In this example, the glyph is a horizontal sequence of multiple diamonds, in this case four of them. The gesture works exactly the same way as in the two diamonds example, but results in a data value distribution with multiple transitions between four subranges that allow faster adjustment and five subranges that allow more precise value setting.

In the more general case of N diamonds, there are N faster subranges and 2+(N-1) more precise subranges: 2 for the infinitely width subranges outside of the glyph, plus N-1 for the subranges near the shared vertex points of successive diamonds. A specific number of diamonds can be used to allow editing that focuses on an equally distributed set of likely values. For instance, one could use a nine-diamond sequence to edit numbers that can fall anywhere in the range [1.0, 10.0] but that tend to be close to exact integers, which may be a desirable constrained data type for ratings.

The above glyphs with sequences of 2, 4, and 9 diamonds are all examples of designing with identical copies of the same finite shape. Sequences can also involve heterogeneous shapes. For instance, designs can mix circles, asters, and diamonds (as well as other shapes with different height profiles) to customize how speed and precision varies in particular subranges. For instance, using asters instead of diamonds would allow for easier entry of data values near more precise "focal" values. Using circles would have the opposite effect.

**Glyph = Compound (Widening Cones), Guide = Vertical Line**

**Glyph = Compound (Narrowing Cones), Guide = Vertical Line**

Sequences can also mix in infinite shapes, like in the stretched diamonds example, to customize distribution profiles with infinite extent above or below. The individual glyphs in a sequence can also have differing characteristics. For instance, one can vary the width and/or height of several diamonds in a sequence, thereby shifting where and how tightly focal data values fall within the bounds of the distribution.

Multiple cones can be similarly stacked to fine-tune a distribution. The figures above show glyphs for a set of four widening cones and a set of four narrowing cones, respectively. The corresponding distribution graphs have the same overall shape but differ strongly in the details. Complex, ad hoc gestures like these are unlikely to find a use in practical, but demonstrate a capability to customize highly specialized glyphs for unique applications.

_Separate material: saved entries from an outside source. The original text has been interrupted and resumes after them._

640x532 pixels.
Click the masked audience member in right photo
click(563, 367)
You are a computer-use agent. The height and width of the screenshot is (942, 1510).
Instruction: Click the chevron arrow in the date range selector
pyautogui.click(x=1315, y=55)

**Glyph = Compound (Sculpted Mix), Guide = Vertical Line**

In the most general case, glyph geometries can be sculpted using a collection of mixed geometries. In this example, for instance, horizontal and diagonal line segments are interleaved to customize the rates of accumulation in successive spans in the data value distribution. The flat segments result in a constant rate of increment both near zero and toward the extremes of the reachable range.

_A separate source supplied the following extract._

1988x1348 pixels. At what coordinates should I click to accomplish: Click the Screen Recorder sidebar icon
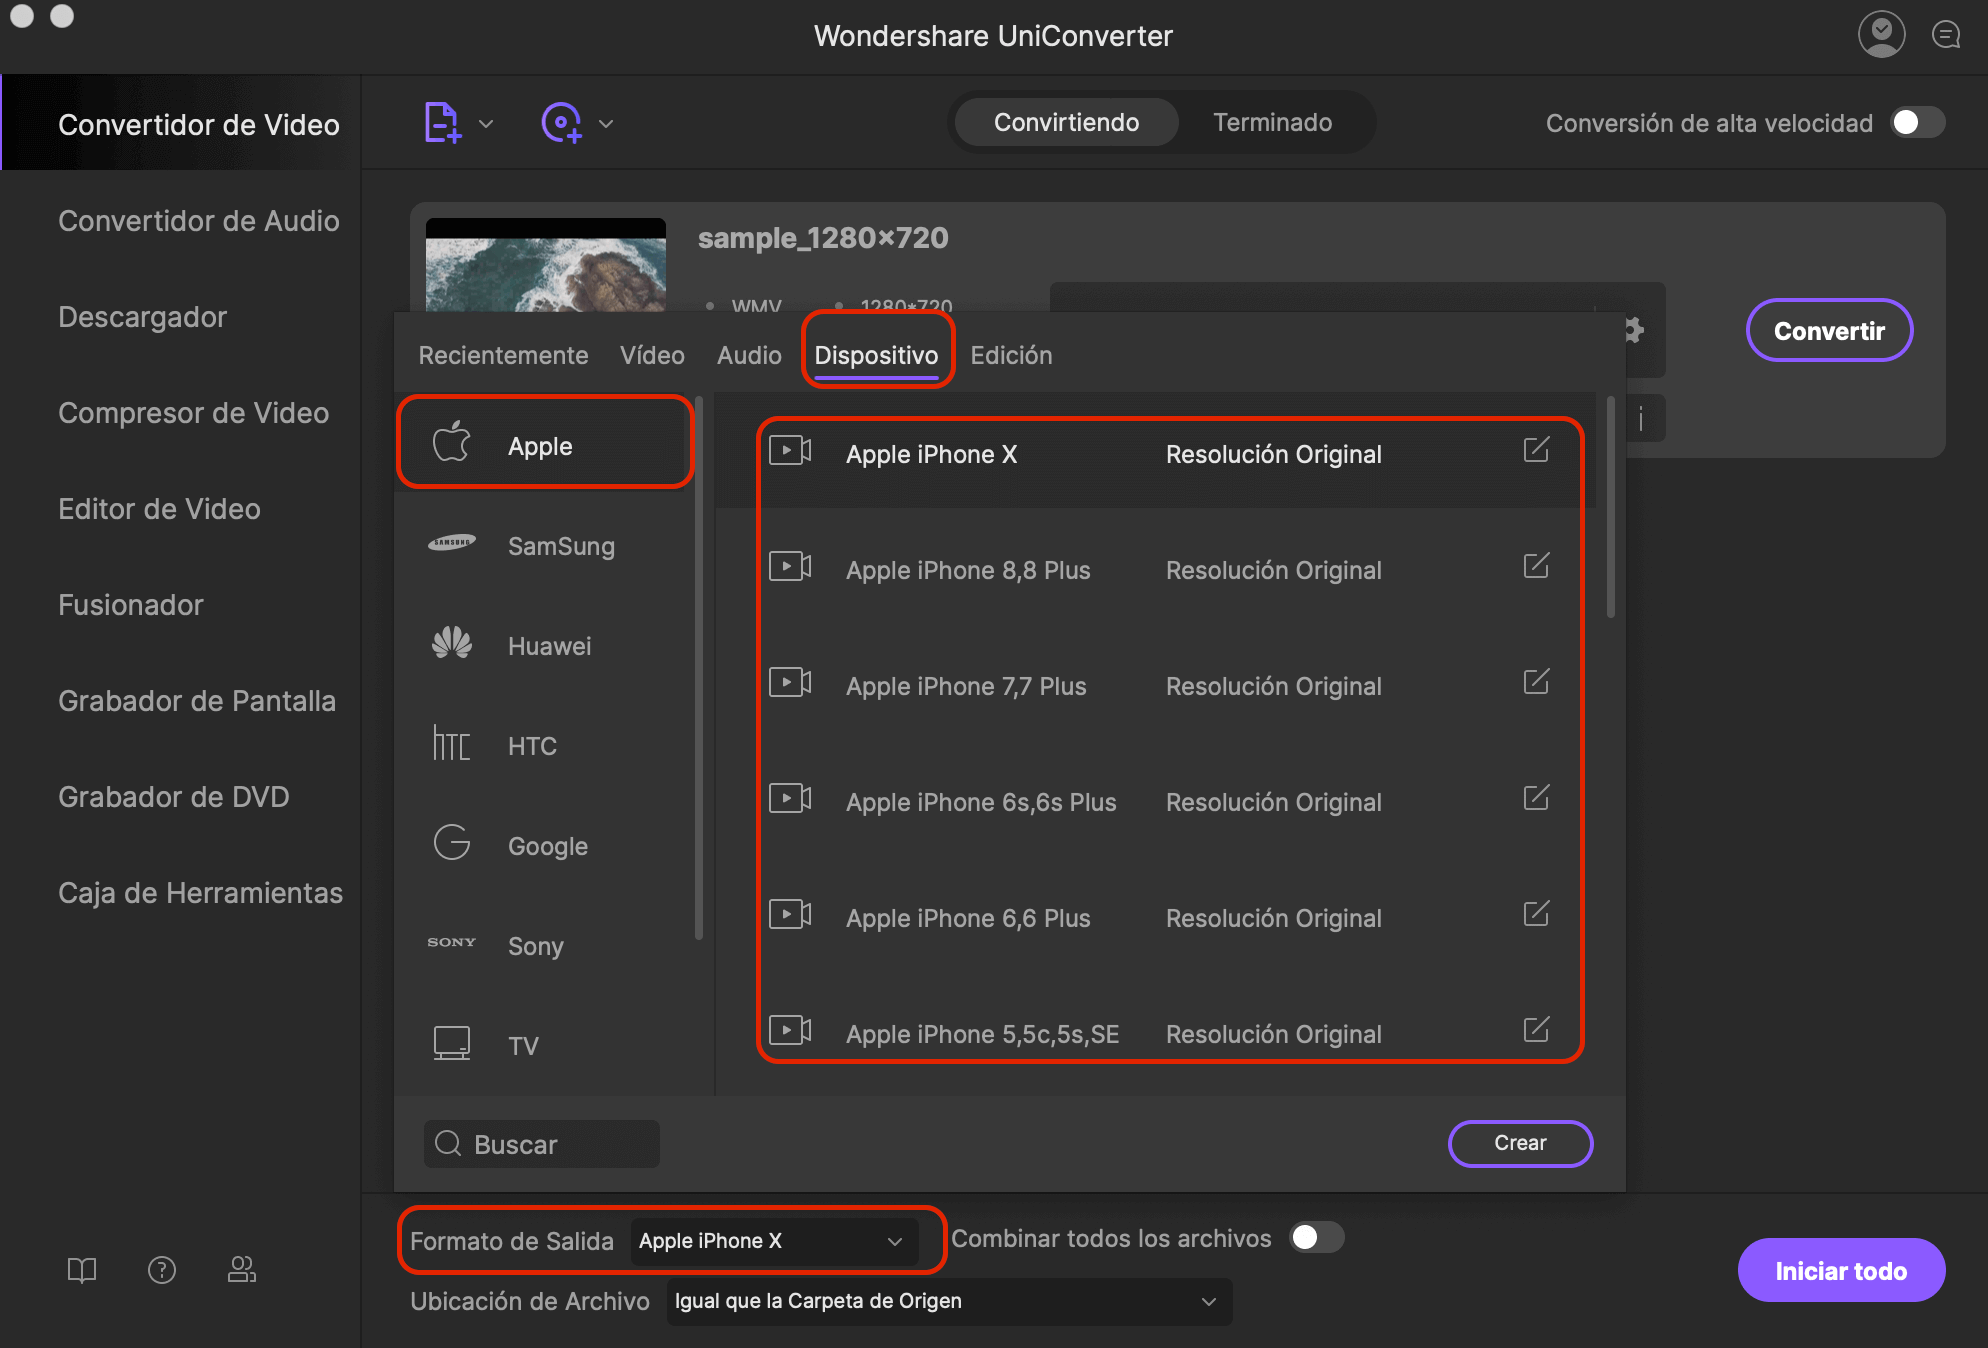coord(194,700)
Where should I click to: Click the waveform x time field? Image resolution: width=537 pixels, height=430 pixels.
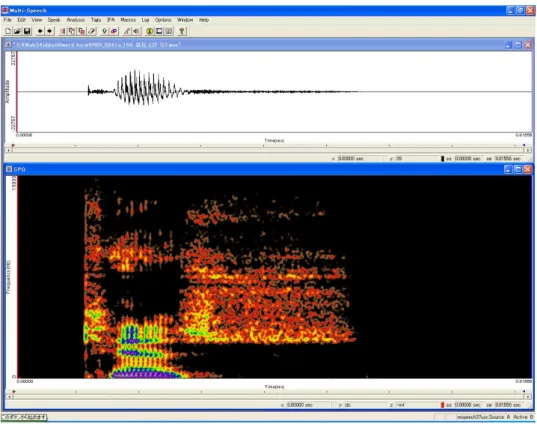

Looking forward, sequences might also include one or more flat segments of

**zero**height. These segments serve as*spacers*to provide zones for entering exact data values. If a glyph is finite, the infinite spans beyond the upper and/or lower bounds can be thought of as infinite spacers. Regardless of where they occur, spacers allow easier exact entry by providing a non-zero width horizontal space in which height is zero, and hence no accumulation of area occurs while dragging the guide line. Consequently, one can quickly move the line anywhere along the spacer to choose the corresponding data value.
Spacers would provide an effective way to support editing of constrained data types that mix discrete and continuous values. In the ratings example above (sequence of diamonds), for instance, the goal might be to facilitate the common case of entering exact integer values, yet allow entry of decimal values in special cases. Adding spacers to the 9-diamond example would accomplish that. The width of the spacers relative to the diamonds could be set to determine how strongly favored (easily entered) integers are compared to decimals. The height of diamonds could be changed to increase or reduce available precision between integers. Other shapes could be used to change the distribution profile between successive integers. For instance, the diamonds could be replaced with squares to make decimal entry a linear function of dragging distance between the spacers.

A geometrie offers numerous geometric relationships to choose from in gesture design. Surveying the design space is helping us develop principles and guidelines for tailoring combinations of editing geometries to specific data types, and do so in ways that are compatible with visual encoding choices.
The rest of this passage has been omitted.